There is no consensus on any purpose-built tool and many approaches are used with most based on metadata databases or file storage conventions
The challenge to reproducibility is while the code is crafted in a controlled environment the real-world data comes from a source of entropy and there are bound to be inconsistencies. The challenge of an ML process is to create a bridge between these two planes in a controlled way.
MLOps in building ML pipelines
An ML pipeline consists of a series of stages. As ML models need data transformation a data pipeline creates a series of repeatable transformation nodes consisting of data pre-processing, aggregations, etc. This is essentially a data pipeline with data engineering steps where a series of steps are applied between the data and its source. Many tools help manage the run of these pipelines. This approach promotes code reuse, runtime visibility, management, and scalability.

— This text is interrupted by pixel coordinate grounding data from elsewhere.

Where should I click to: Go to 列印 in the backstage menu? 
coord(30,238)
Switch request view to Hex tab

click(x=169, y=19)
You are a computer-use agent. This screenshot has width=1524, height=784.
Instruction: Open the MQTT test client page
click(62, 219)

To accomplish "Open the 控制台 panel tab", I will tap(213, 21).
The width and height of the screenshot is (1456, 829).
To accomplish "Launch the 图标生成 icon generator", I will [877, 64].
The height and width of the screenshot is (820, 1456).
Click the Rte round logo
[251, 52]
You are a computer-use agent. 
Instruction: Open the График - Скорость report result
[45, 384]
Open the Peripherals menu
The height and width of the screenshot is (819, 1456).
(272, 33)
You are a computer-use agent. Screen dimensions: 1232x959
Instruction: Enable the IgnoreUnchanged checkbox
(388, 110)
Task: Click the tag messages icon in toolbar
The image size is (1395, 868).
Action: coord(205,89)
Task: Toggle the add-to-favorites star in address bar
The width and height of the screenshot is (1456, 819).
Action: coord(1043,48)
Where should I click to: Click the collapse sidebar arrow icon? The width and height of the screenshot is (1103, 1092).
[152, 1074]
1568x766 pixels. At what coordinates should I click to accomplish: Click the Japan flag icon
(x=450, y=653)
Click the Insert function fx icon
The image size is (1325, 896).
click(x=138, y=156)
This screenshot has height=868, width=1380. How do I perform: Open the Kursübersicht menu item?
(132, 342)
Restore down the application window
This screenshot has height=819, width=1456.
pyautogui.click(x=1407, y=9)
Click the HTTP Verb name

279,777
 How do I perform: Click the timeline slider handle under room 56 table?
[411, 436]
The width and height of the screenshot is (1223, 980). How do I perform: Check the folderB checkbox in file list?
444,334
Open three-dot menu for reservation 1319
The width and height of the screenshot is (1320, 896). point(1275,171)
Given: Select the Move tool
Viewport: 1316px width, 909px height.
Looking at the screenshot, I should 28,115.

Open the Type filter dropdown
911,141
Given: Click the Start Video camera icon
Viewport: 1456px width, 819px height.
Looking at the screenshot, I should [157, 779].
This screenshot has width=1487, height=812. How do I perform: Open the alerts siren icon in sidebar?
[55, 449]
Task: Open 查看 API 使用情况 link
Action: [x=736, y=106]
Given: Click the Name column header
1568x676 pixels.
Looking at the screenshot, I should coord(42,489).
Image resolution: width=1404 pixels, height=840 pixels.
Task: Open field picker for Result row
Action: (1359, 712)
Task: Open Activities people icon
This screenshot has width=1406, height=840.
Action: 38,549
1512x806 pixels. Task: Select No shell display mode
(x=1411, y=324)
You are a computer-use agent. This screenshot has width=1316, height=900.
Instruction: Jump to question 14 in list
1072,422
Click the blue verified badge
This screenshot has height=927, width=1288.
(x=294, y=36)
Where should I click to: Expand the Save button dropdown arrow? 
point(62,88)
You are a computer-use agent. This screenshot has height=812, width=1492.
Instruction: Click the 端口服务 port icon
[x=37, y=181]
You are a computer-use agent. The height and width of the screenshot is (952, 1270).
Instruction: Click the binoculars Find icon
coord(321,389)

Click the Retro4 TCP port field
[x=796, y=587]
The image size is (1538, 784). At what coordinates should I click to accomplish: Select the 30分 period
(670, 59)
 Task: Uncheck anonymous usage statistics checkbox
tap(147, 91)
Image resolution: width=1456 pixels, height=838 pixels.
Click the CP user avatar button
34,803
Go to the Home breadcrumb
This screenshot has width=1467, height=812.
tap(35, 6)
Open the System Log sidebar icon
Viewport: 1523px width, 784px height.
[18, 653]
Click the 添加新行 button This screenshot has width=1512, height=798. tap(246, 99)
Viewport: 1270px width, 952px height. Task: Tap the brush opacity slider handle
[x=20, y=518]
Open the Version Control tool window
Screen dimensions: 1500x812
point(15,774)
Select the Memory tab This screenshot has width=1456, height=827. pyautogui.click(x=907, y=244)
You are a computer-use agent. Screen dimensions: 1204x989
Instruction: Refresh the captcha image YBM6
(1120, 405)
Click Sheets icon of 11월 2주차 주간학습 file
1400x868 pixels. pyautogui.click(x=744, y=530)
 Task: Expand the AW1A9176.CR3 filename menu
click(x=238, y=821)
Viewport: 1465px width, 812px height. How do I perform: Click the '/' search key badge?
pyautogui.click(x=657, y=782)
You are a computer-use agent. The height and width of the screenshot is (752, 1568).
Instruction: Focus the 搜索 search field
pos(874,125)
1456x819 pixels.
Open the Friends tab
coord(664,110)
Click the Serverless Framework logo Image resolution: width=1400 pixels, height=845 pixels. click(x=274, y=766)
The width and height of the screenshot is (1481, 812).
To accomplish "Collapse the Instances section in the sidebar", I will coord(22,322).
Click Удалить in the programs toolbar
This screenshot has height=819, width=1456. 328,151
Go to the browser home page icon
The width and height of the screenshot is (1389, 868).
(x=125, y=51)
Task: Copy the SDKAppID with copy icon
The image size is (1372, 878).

- Since ML training is also assumed as a series of data transformations, the ML stages can be added to a data pipeline to turn it into an ML Pipeline. Most models will need two versions of the pipeline i.e. for training and one for scoring/serving. The data pre-processing and feature engineering stages will be migrated from research to development to production for both training and scoring /serving
- Models development /training is essentially an experiment-driven and tracking these experiments will require specific tooling to track the models, data, and hyperparameters
- The above two steps are essential in building reproducible pipelines across environments i.e from research to production.
Although documenting an incredibly fragmented problem space in terms of approach and tooling would not be possible in entirety and it is very hard to generalize. We can have approaches ranging from cloud platform offerings on all major cloud providers to entire stack put together with opensource tooling, but by now we have documented the contours of the landscape to develop a brief understanding of an MLOPS road map.